Additionally, the Agreement contained a section entitled “Priority of Lien,” which stated that Lincoln Financial would “not advance any margin or other credit to [the Schneiders] therein that would have the effect of decreasing the total market value of the property in the Brokerage Account below” the stated value of $3 .2 million. Further, Lincoln Financial “waive[d] and release[d] all liens, encumbrances, claims and rights of setoff it may have against the Brokerage Account or any financial asset carried in the Brokerage Account or any credit balance in the Brokerage Account.” Lincoln Financial also agreed that, “except for payment of its customary fees and commission pursuant to the Brokerage Agreement, it [would] not assert any such lien, encumbrance, claim or right of the priority thereof against the Brokerage Account or any financial asset carried in the Brokerage Account or any credit balance in the Brokerage Account.” Subject to the above restrictions, Lincoln Financial was permitted to “make trades of financial assets held in the Brokerage Account at the instruction of [the Schneiders], or their authorized representatives.... ” However, any transfer of assets out of the account, including securities, could only be done upon receipt of a letter of instruction signed by Fifth Third and the Schneiders. The Agreement was signed by the parties on January 9, 2006, though it designated December 21, 2005 as the date it became effective.
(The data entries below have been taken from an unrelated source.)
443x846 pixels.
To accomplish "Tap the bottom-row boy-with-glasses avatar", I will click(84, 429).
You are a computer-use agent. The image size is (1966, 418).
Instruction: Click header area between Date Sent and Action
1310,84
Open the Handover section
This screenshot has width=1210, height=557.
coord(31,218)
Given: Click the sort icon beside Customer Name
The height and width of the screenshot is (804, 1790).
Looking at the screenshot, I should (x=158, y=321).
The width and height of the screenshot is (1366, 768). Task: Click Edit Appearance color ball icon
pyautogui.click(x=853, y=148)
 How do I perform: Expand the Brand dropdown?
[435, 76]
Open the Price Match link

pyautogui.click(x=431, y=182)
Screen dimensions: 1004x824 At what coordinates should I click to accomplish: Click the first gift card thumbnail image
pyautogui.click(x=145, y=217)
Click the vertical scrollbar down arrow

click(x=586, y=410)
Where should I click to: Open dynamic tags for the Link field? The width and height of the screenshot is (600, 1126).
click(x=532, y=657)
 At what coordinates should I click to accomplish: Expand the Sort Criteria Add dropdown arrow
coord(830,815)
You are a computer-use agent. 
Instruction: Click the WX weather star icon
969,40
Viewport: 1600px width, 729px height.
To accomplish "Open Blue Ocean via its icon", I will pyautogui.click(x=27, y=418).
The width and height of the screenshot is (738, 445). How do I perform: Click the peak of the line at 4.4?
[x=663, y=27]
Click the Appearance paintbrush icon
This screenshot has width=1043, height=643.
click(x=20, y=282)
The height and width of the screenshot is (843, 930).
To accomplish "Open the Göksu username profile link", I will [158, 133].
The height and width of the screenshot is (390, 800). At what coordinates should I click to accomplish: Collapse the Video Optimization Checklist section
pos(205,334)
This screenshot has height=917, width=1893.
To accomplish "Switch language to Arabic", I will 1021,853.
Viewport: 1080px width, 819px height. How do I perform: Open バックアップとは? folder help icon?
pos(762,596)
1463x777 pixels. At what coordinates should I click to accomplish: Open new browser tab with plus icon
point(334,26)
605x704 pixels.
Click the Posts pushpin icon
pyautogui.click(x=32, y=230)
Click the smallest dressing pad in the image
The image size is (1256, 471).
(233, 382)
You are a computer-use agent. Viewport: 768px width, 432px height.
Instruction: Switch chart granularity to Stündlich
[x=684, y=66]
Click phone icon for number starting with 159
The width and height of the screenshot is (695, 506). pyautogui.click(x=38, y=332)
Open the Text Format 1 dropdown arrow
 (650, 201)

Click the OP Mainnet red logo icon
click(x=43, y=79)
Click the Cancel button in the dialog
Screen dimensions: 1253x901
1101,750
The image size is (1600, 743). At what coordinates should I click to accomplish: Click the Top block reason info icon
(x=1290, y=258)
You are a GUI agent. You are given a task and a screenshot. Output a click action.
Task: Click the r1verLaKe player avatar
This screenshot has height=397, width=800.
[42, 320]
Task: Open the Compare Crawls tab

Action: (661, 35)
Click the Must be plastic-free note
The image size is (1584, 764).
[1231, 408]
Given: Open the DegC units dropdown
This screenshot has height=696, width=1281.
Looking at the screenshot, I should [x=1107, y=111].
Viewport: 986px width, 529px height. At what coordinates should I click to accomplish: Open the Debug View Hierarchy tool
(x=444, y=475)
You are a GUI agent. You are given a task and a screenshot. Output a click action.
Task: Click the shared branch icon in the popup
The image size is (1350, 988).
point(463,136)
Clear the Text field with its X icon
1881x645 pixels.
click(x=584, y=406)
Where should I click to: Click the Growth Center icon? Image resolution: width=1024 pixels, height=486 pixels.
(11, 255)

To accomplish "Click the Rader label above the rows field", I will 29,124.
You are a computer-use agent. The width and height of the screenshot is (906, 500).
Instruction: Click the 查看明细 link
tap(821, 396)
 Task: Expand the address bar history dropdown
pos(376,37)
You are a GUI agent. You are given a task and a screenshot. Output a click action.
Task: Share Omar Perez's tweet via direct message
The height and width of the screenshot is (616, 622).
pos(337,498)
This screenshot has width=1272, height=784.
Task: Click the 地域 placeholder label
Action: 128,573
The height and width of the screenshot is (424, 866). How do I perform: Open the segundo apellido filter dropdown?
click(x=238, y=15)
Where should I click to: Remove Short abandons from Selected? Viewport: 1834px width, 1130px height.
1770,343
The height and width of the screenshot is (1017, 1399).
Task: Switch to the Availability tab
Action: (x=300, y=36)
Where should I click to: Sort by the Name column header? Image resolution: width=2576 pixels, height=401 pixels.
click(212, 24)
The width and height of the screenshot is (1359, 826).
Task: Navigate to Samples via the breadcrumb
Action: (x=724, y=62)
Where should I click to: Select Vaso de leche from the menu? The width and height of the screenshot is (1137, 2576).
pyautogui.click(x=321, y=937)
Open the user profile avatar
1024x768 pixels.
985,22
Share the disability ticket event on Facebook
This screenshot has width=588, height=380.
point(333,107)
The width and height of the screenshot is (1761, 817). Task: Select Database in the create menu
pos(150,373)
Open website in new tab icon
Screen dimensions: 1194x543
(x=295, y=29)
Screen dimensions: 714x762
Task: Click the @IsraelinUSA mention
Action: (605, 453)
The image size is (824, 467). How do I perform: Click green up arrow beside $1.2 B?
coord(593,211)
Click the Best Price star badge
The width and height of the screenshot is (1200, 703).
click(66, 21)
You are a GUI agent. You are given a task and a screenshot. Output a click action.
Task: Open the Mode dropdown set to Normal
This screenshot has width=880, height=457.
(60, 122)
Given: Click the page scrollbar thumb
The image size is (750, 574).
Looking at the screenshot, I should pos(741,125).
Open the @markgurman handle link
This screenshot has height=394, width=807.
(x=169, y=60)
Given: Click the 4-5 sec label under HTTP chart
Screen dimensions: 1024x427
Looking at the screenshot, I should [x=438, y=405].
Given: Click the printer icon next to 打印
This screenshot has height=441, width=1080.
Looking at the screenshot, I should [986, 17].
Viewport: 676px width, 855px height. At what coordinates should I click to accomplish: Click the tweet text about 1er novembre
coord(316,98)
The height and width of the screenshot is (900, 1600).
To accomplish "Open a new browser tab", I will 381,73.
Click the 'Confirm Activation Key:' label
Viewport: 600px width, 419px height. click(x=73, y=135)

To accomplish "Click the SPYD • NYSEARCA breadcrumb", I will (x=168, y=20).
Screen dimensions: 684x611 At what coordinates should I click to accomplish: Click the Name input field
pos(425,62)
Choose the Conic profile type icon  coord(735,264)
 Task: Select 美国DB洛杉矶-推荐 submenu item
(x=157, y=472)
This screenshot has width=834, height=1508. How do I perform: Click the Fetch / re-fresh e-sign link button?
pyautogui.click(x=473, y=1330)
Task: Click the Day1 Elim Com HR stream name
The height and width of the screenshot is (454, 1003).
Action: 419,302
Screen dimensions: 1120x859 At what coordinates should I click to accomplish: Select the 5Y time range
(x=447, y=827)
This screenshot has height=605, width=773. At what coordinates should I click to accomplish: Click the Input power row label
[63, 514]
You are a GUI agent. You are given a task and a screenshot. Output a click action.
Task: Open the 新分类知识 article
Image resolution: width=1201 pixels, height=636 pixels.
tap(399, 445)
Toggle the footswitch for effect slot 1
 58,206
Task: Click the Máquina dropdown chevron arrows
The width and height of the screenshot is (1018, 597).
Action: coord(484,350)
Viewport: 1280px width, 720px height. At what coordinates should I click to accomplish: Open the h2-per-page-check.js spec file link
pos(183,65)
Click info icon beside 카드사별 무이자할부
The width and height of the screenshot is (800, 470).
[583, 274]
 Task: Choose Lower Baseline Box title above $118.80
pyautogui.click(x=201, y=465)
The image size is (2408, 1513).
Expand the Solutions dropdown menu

At the time the Agreement was signed, the brokerage account showed a balance of over $3.2 million, most of which was due to the large amount of securities purchased with the $2.8 million check written by the Schneiders. Michael Murray, Vice President of Lincoln Financial, testified that after the securities were purchased and the value added to the account, the Schneiders’ check was returned due to insufficient funds. After being notified by Lincoln Financial, the Schneiders deposited another check to cover the purchase of the securities. That check, however, was also returned because of insufficient funds.

When Lincoln Financial realized that Pershing, the trade clearing firm that executed trades on behalf of Lincoln Financial, did not have sufficient funds to cover the purchase of securities for the Schneid-ers, Lincoln Financial had three options. One option was to exhaust available Regulation T extensions to extend the time in which the Schneiders could deposit sufficient funds for the purchase of the securities. However, because all Regulation T extension requests had already been exhausted, Lincoln Financial had to choose between its remaining two options: ordering a cancellation of the trades or purchasing the securities itself. The district court aptly summarized what followed:

To satisfy its obligations to Pershing, Lincoln Financial immediately ordered the cancellation of the trades and adjusted the brokerage account balance to re- *593 fleet the cancelled transactions. Mr.